Conceding that Congress has legislated on the question of liability of telegraph companies and thereby the rulings of the Federal courts have become controlling on State courts, it would not aid defendant, for we do not find that the oases cited are applicable [Primrose v. Western Union Tel. Co., 154 U. S. 1; Western Union Tel. Co. v. Hall, 124 U. S. 444;
The cases cited from State courts are instances where the error related to transcribing at the sending office, or transmission over the lines, or transcribing at the receiving office; instances of error in which it is readily seen that repeating would correct; though we do find at least one case where the limitation has been applied to mere unexplained or unnecessary delay. [Clement v. Western Union Telegraph Company, 137 Massachusetts 463.]
And the fact that this action is brought by the sendee of the message does not prevent the defendant company from claiming the benefit of the limit of recovery. It is true the action is not between the immediate parties to the contract. But the contract created a duty of prompt delivery by the company, for a violation of which the sendee may maintain an action sounding in tort. He gets his action through the instrumentality of the contract, and out of which his right must arise. He must therefore accept the provision of the contract which limit the undertaking of the company. [Gardner v. Western Union Tel. Co. 231 Fed. 405; Findley v. Western Union Tel. Co., 64 Fed. 459; Whitehill v. Western Union Tel. Co., 136 Fed. 499; Western Union Tel. Co. v. Bank, 156 Pac. Rep. 1178; McGehee v. Western Union Tel. Co., 53 Southern 205; Frazier v. Western Union Tel. Co., 45 Oregon, 414; Stone & Co. v. Postal Tel. Co., 31 R. I. 174.]
Plaintiff to save - himself from the application of the law 'which defendant has invoked against the judgment, claims that when Congress placed telegraph companies within the provisions of the interstate commerce act as common carriers, they became subject to the same regulations and restrictions applicable to other common carriers and that as the latter carriers are required to file with the Interstate Commerce Commission and print and keep open for inspection schedules, showing rates and charges for transportation, so telegraph companies should do likewise.

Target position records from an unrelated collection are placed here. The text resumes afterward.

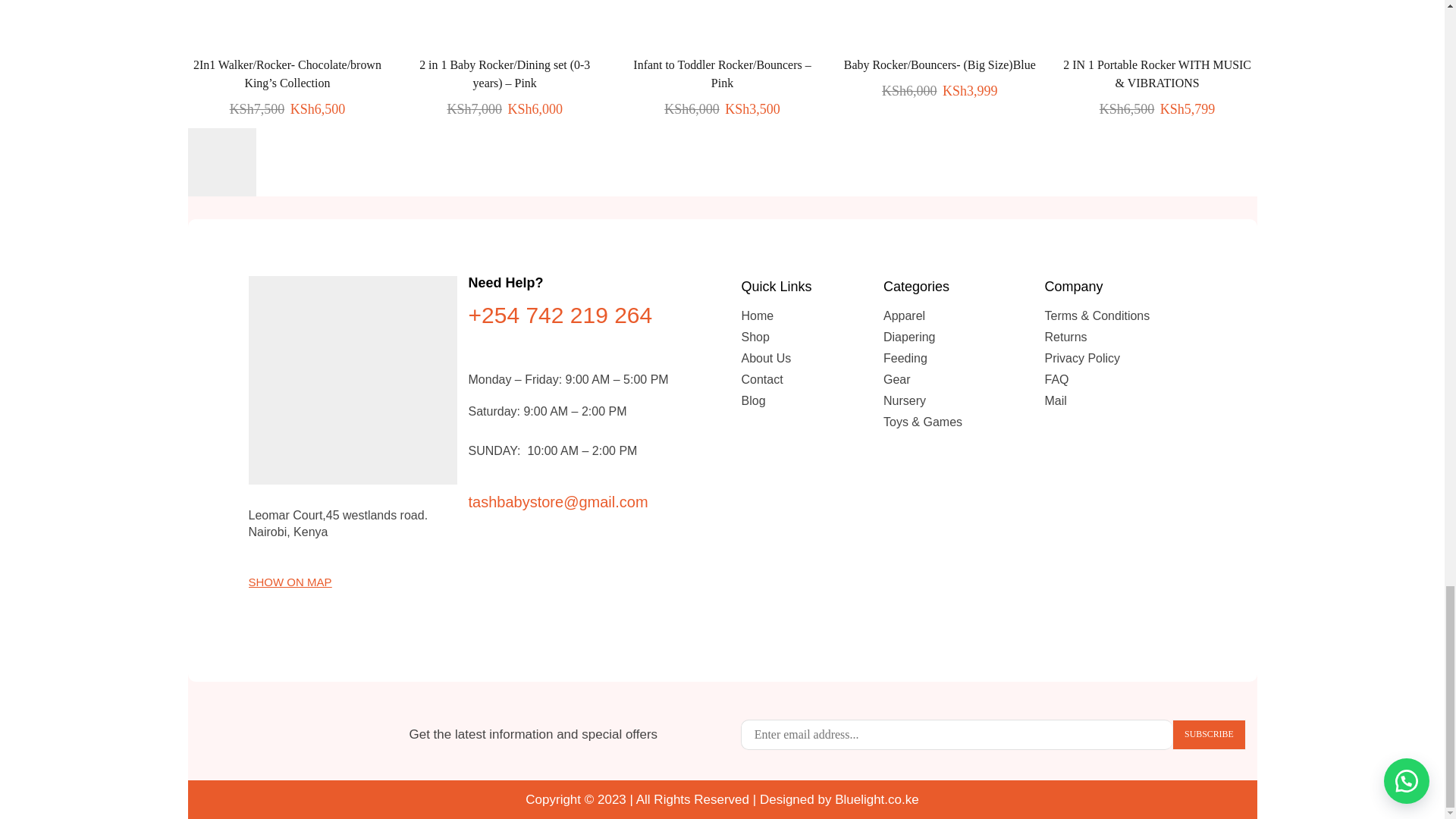
Subscribe (1209, 734)
Given the description of an element on the screen output the (x, y) to click on. 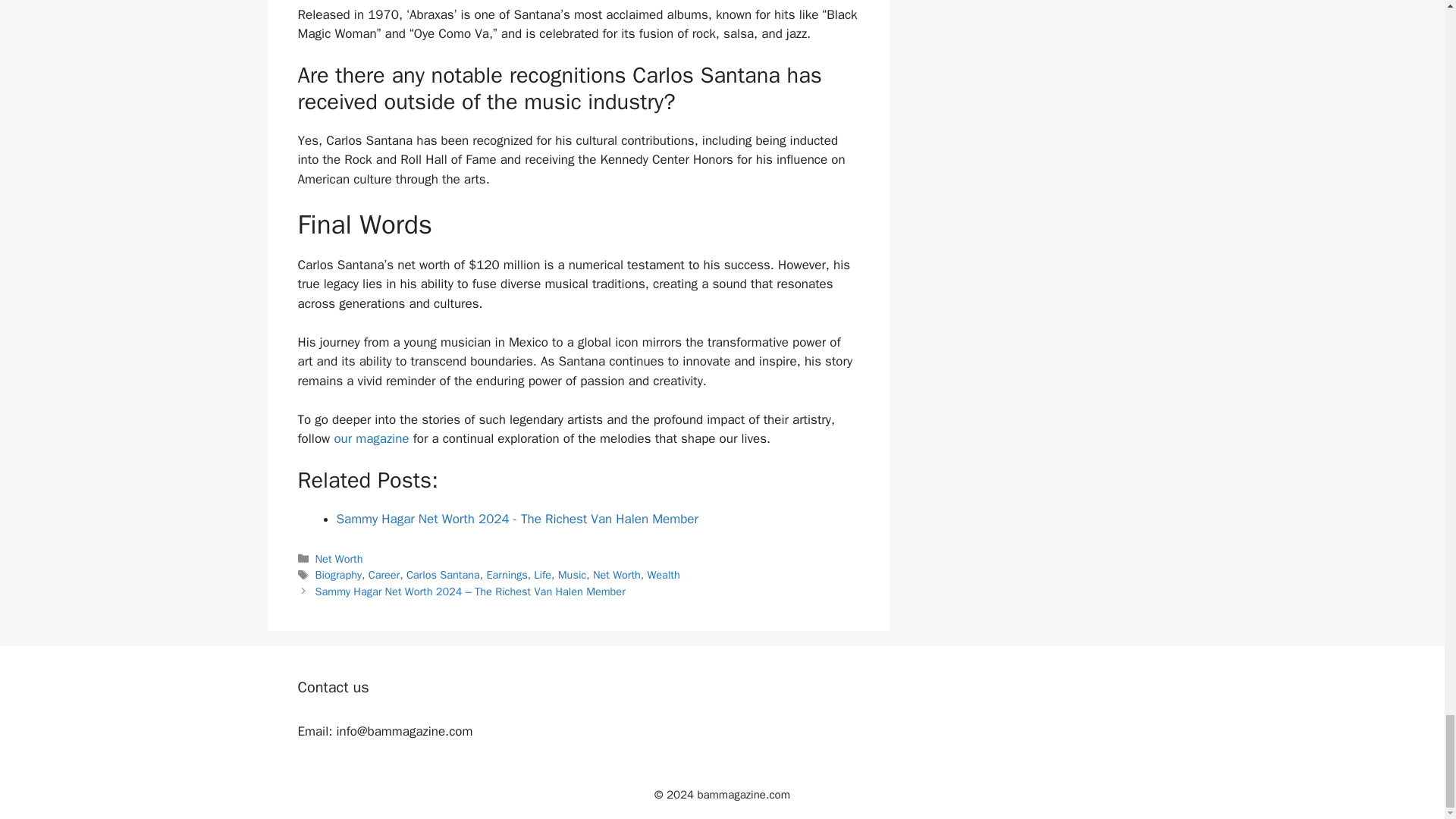
our magazine (371, 438)
Net Worth (616, 574)
Career (384, 574)
Carlos Santana (443, 574)
Sammy Hagar Net Worth 2024 - The Richest Van Halen Member (517, 519)
Biography (338, 574)
Life (542, 574)
Earnings (506, 574)
Music (571, 574)
Net Worth (338, 558)
Given the description of an element on the screen output the (x, y) to click on. 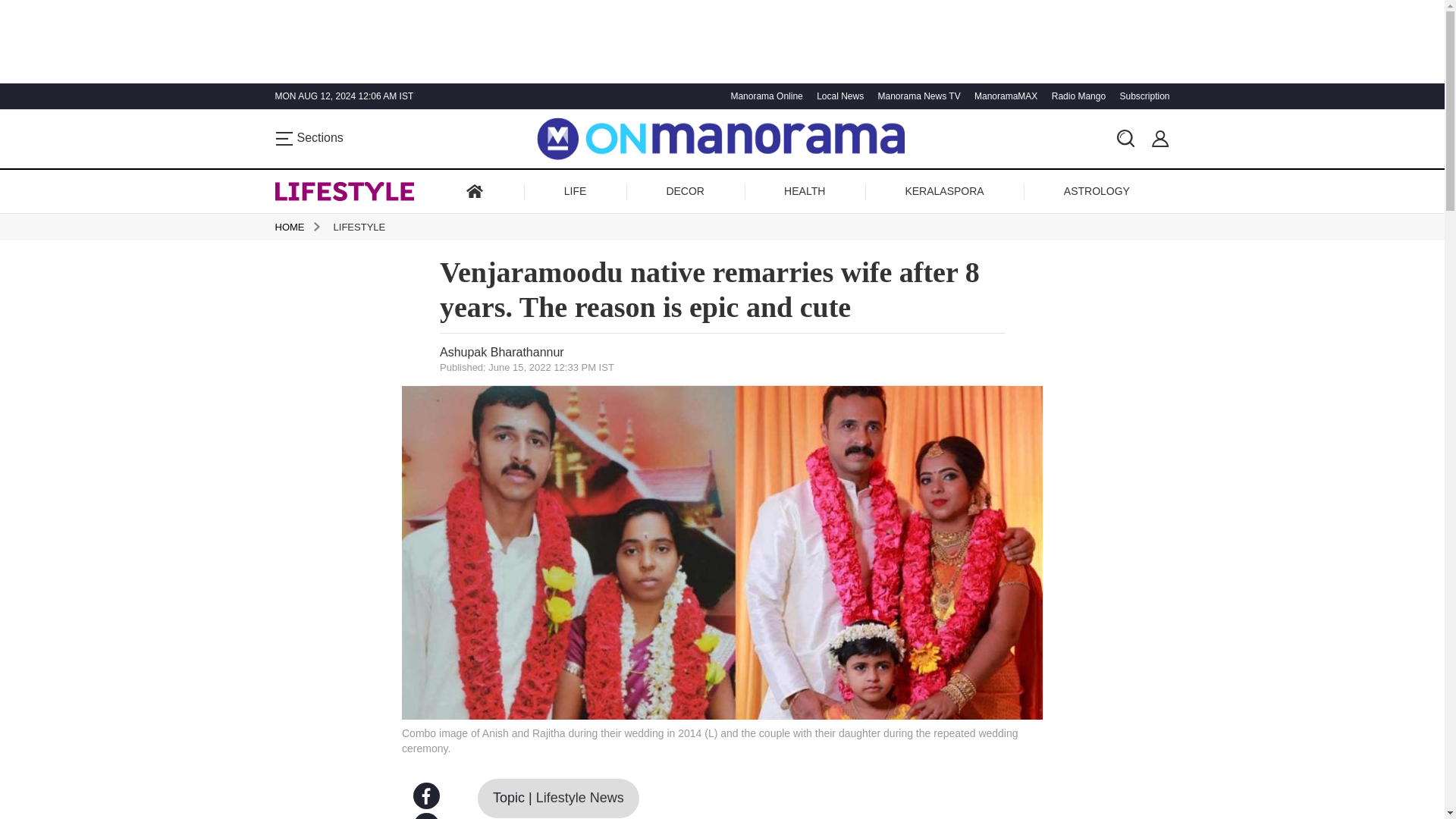
LIFE (575, 191)
Radio Mango (1076, 95)
Manorama Online (764, 95)
Local News (837, 95)
DECOR (684, 191)
KERALASPORA (943, 191)
Manorama News TV (916, 95)
Subscription (1142, 95)
ManoramaMAX (1003, 95)
HEALTH (804, 191)
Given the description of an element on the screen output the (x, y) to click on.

It is true that it has been held in some of the States to be necessary for the carrier to make this, showing. But late cases in the supreme court of the United States show that not to be the view of the' Federal Courts; and it is held, directly, that the presumption is to be indulged, in the absence of a showing to the contrary, that the carrier has complied with the law in filing with the Interstate Commerce Commission its schedules, rates, charges, exemptions, etc., as required by the law. [Cinn. & Tex. Pac. Ry. Co. v. Rankin, 241 U. S. 319, 326; N. Y. C. & H. R. Ry. Co. v. Beaham, 37 S. C. Rep. 43 (U. S. Sup. Ct.).]
Many of the points involved in this case are also discussed in an opinion by Judge Trimble in Poor v. Western Union Tel. Co., promulgated at the same sitting at which this is announced. The result of the foregoing considerations is that plaintiff is limited to fifty dollars as the agreed value of his message. The judgment will therefore be 'affirmed if he will remit down to that sum within ten days; otherwise it will be reversed and cause remanded. Costs of appeal against the plaintiff.